→ Exercise description: Repeat back the whole text about resetting the RDS retention period, word for word.

DEV Community

Cover image for Resetting RDS retention period using Step Functions & Lambda
neetu-mallan for AWS Community Builders

Posted on

Resetting RDS retention period using Step Functions & Lambda

What is Retention Period?

Retention Period on RDS Instances decides how long automated backups have to be stored.
While creating a DB instance, by default the automated backup frequency is set to 7 days, it means a backup of the instance is stored till 7 days.
In our case, lot of times folks who created the instance forgot to reset this in case the backups weren't needed.

Image description

The retention period can be set to 0 in which case no backups will be taken for the DB instance especially in Dev envs where we had no need to store backups of databases.

When we took the clean up task every week manually, we saw that the process to set this retention period to 0 was tedious as we had to wait for the instance to start in case it was in stopped state then modify it, wait for the modification to complete & then stop the instance.

Image description

Repeat this over for a lot of instances & you could easily spend half a day doing this.

Image description

To automate this, I thought of going with a Serverless solution comprising of Step Functions, Lambda & Eventbridge scheduler.

Prerequisites:

  1. Role for the step Functions to invoke the said Lambda functions & to perform start, stop & modify actions on the RDS instances

Image description

  1. IAM Role for Lambda functions to allow sending callback response to Step Functions(sendTaskSuccess & sendTaskFailure)

→ Dataset content:
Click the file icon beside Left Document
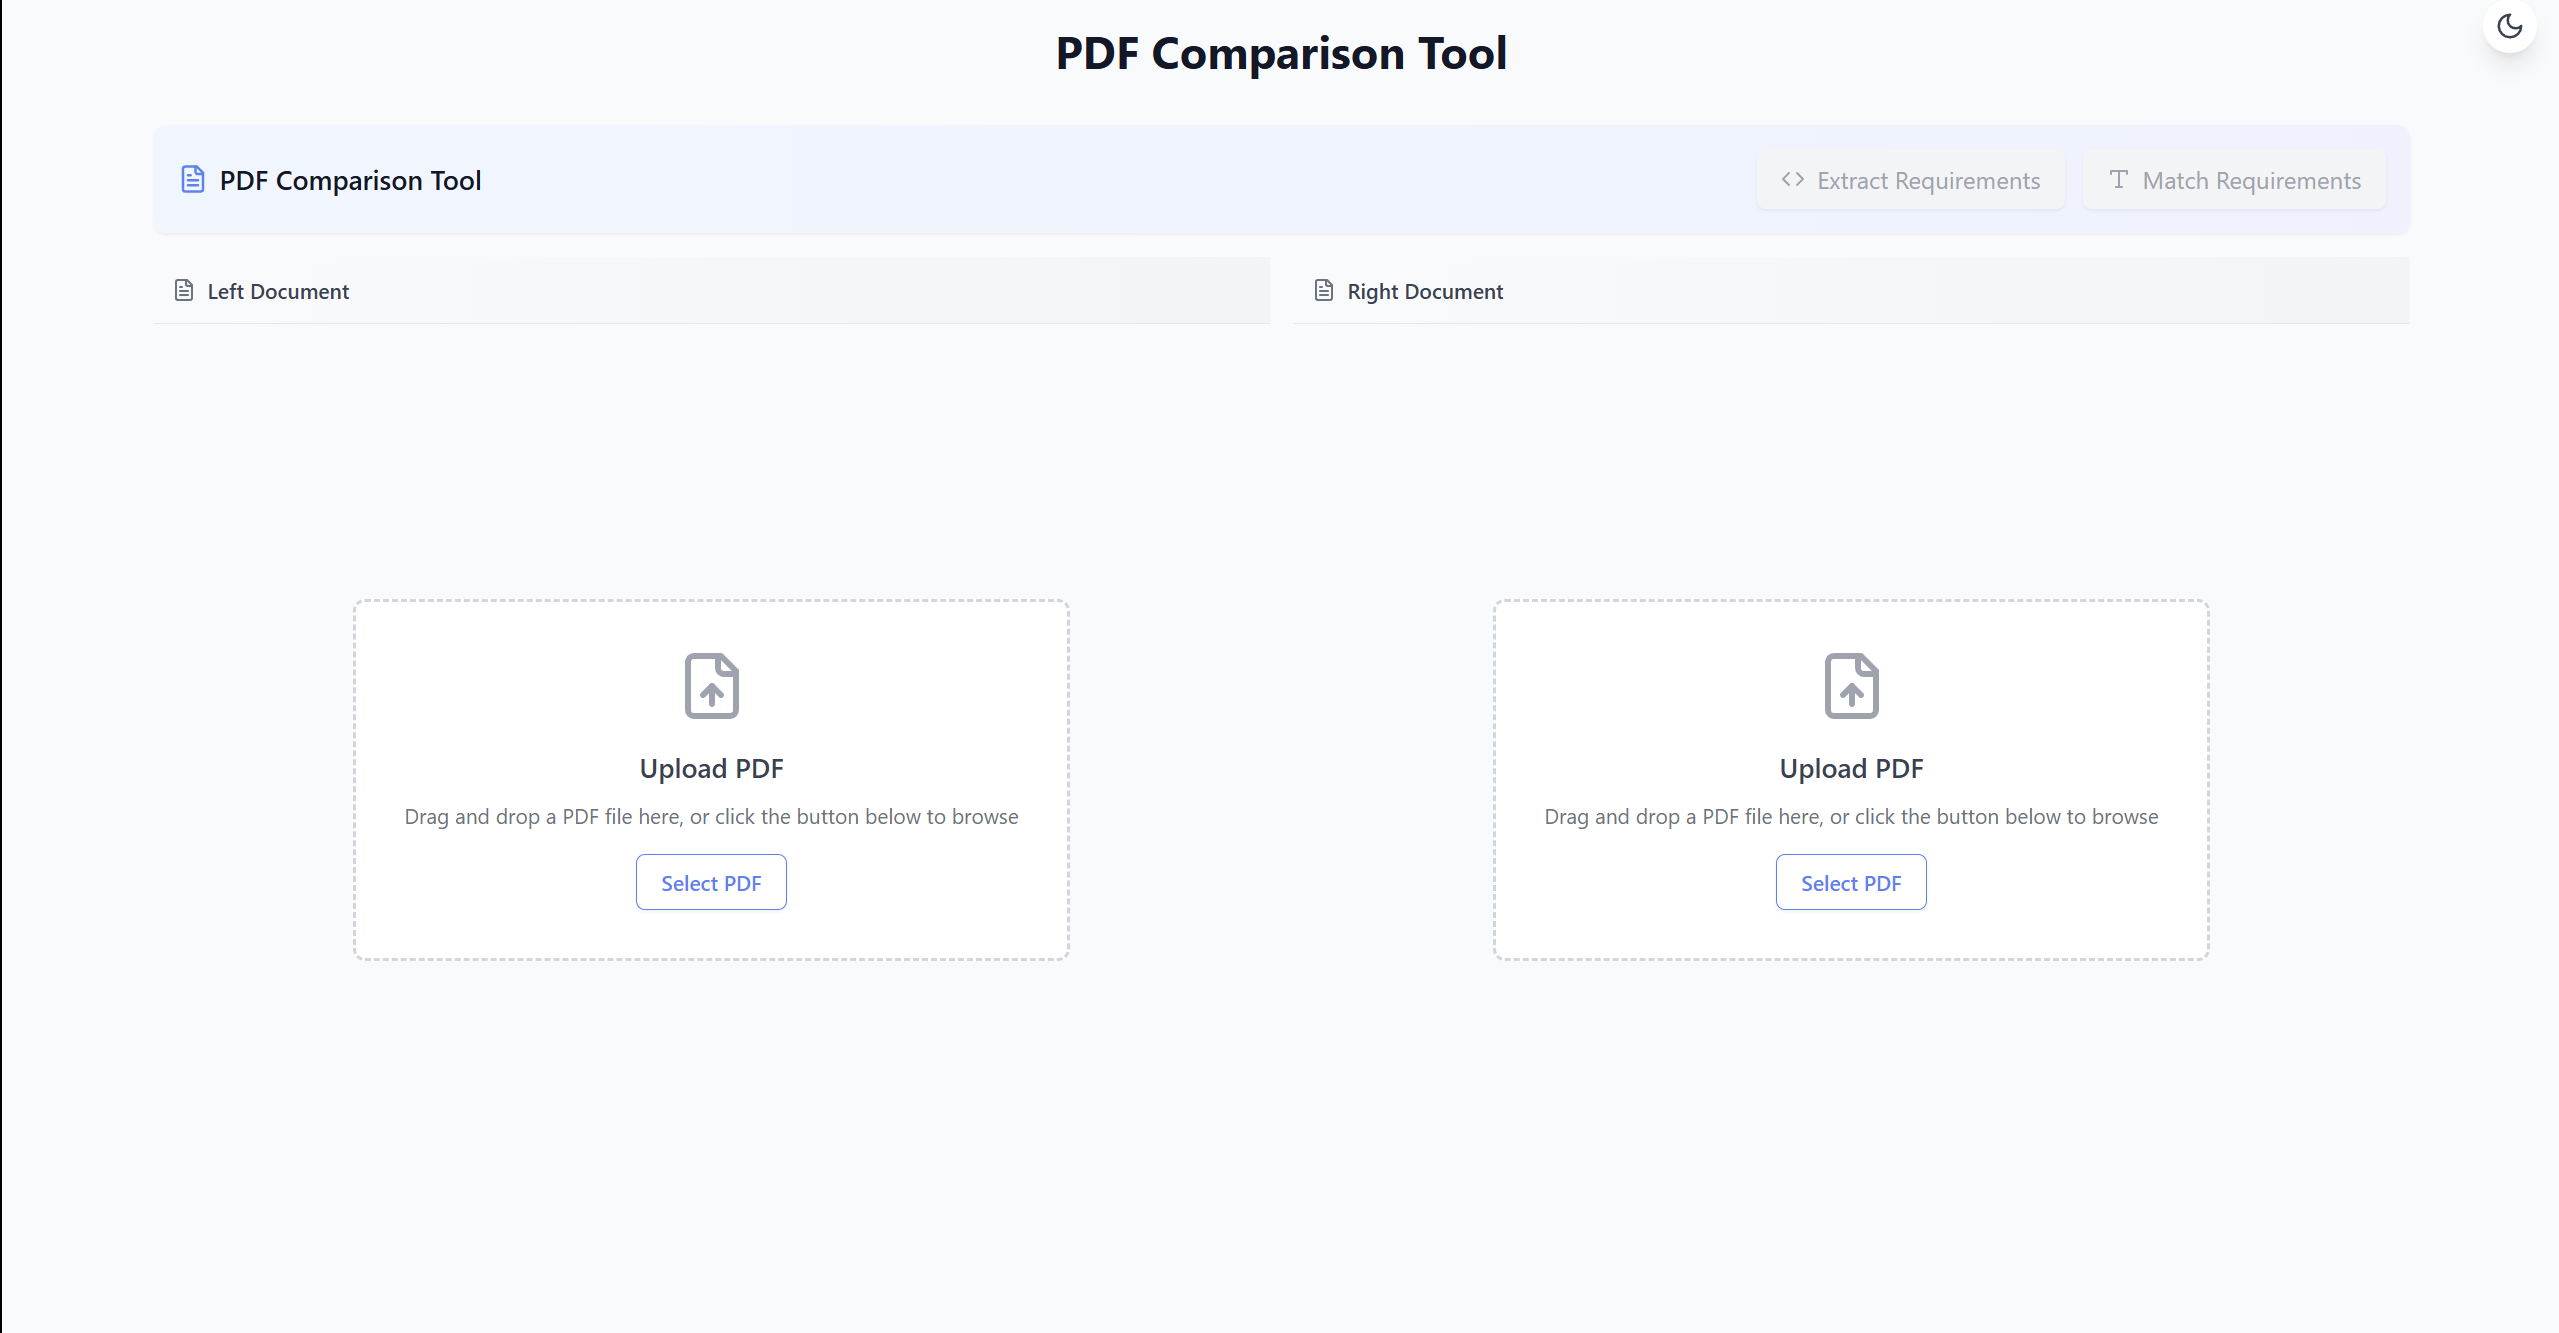 [184, 291]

→ Written solution:
DEV Community

Cover image for Resetting RDS retention period using Step Functions & Lambda
neetu-mallan for AWS Community Builders

Posted on

Resetting RDS retention period using Step Functions & Lambda

What is Retention Period?

Retention Period on RDS Instances decides how long automated backups have to be stored.
While creating a DB instance, by default the automated backup frequency is set to 7 days, it means a backup of the instance is stored till 7 days.
In our case, lot of times folks who created the instance forgot to reset this in case the backups weren't needed.

Image description

The retention period can be set to 0 in which case no backups will be taken for the DB instance especially in Dev envs where we had no need to store backups of databases.

When we took the clean up task every week manually, we saw that the process to set this retention period to 0 was tedious as we had to wait for the instance to start in case it was in stopped state then modify it, wait for the modification to complete & then stop the instance.

Image description

Repeat this over for a lot of instances & you could easily spend half a day doing this.

Image description

To automate this, I thought of going with a Serverless solution comprising of Step Functions, Lambda & Eventbridge scheduler.

Prerequisites:

  1. Role for the step Functions to invoke the said Lambda functions & to perform start, stop & modify actions on the RDS instances

Image description

  1. IAM Role for Lambda functions to allow sending callback response to Step Functions(sendTaskSuccess & sendTaskFailure)